Stored entries:
-- Opening Marker --

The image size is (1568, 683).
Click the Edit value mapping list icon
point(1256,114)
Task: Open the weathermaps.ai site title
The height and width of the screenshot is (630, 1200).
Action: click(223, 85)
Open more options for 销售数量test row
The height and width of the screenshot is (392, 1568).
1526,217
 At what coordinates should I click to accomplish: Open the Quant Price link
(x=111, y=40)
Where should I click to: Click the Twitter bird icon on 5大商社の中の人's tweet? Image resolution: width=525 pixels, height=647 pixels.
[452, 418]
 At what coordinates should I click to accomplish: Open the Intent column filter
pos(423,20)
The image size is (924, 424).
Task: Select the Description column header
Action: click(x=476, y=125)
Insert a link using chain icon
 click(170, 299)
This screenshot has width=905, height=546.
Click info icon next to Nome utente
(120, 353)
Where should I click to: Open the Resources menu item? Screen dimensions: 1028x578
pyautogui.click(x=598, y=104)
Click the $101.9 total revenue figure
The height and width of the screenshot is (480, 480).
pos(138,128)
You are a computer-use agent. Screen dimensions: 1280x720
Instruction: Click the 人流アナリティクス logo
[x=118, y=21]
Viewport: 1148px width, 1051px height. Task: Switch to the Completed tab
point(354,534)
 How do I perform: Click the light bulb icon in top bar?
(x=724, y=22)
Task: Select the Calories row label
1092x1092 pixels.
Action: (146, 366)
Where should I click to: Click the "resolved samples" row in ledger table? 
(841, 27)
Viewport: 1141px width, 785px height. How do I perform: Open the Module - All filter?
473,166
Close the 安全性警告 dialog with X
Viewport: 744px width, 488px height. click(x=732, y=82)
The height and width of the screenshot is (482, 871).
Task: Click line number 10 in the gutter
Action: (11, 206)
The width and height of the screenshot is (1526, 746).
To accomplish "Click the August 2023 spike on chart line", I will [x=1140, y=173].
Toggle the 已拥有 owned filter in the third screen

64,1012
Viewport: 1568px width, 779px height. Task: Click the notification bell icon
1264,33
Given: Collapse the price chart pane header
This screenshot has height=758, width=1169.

-- Closing Marker --

§ Exercise details:
All of the records shown above should be reproduced exactly.

§ Task result:
The image size is (1568, 683).
Click the Edit value mapping list icon
point(1256,114)
Task: Open the weathermaps.ai site title
The height and width of the screenshot is (630, 1200).
Action: click(223, 85)
Open more options for 销售数量test row
The height and width of the screenshot is (392, 1568).
1526,217
 At what coordinates should I click to accomplish: Open the Quant Price link
(x=111, y=40)
Where should I click to: Click the Twitter bird icon on 5大商社の中の人's tweet? Image resolution: width=525 pixels, height=647 pixels.
[452, 418]
 At what coordinates should I click to accomplish: Open the Intent column filter
pos(423,20)
The image size is (924, 424).
Task: Select the Description column header
Action: click(x=476, y=125)
Insert a link using chain icon
 click(170, 299)
This screenshot has width=905, height=546.
Click info icon next to Nome utente
(120, 353)
Where should I click to: Open the Resources menu item? Screen dimensions: 1028x578
pyautogui.click(x=598, y=104)
Click the $101.9 total revenue figure
The height and width of the screenshot is (480, 480).
pos(138,128)
You are a computer-use agent. Screen dimensions: 1280x720
Instruction: Click the 人流アナリティクス logo
[x=118, y=21]
Viewport: 1148px width, 1051px height. Task: Switch to the Completed tab
point(354,534)
 How do I perform: Click the light bulb icon in top bar?
(x=724, y=22)
Task: Select the Calories row label
1092x1092 pixels.
Action: (146, 366)
Where should I click to: Click the "resolved samples" row in ledger table? 
(841, 27)
Viewport: 1141px width, 785px height. How do I perform: Open the Module - All filter?
473,166
Close the 安全性警告 dialog with X
Viewport: 744px width, 488px height. click(x=732, y=82)
The height and width of the screenshot is (482, 871).
Task: Click line number 10 in the gutter
Action: (11, 206)
The width and height of the screenshot is (1526, 746).
To accomplish "Click the August 2023 spike on chart line", I will [x=1140, y=173].
Toggle the 已拥有 owned filter in the third screen

64,1012
Viewport: 1568px width, 779px height. Task: Click the notification bell icon
1264,33
Given: Collapse the price chart pane header
This screenshot has height=758, width=1169.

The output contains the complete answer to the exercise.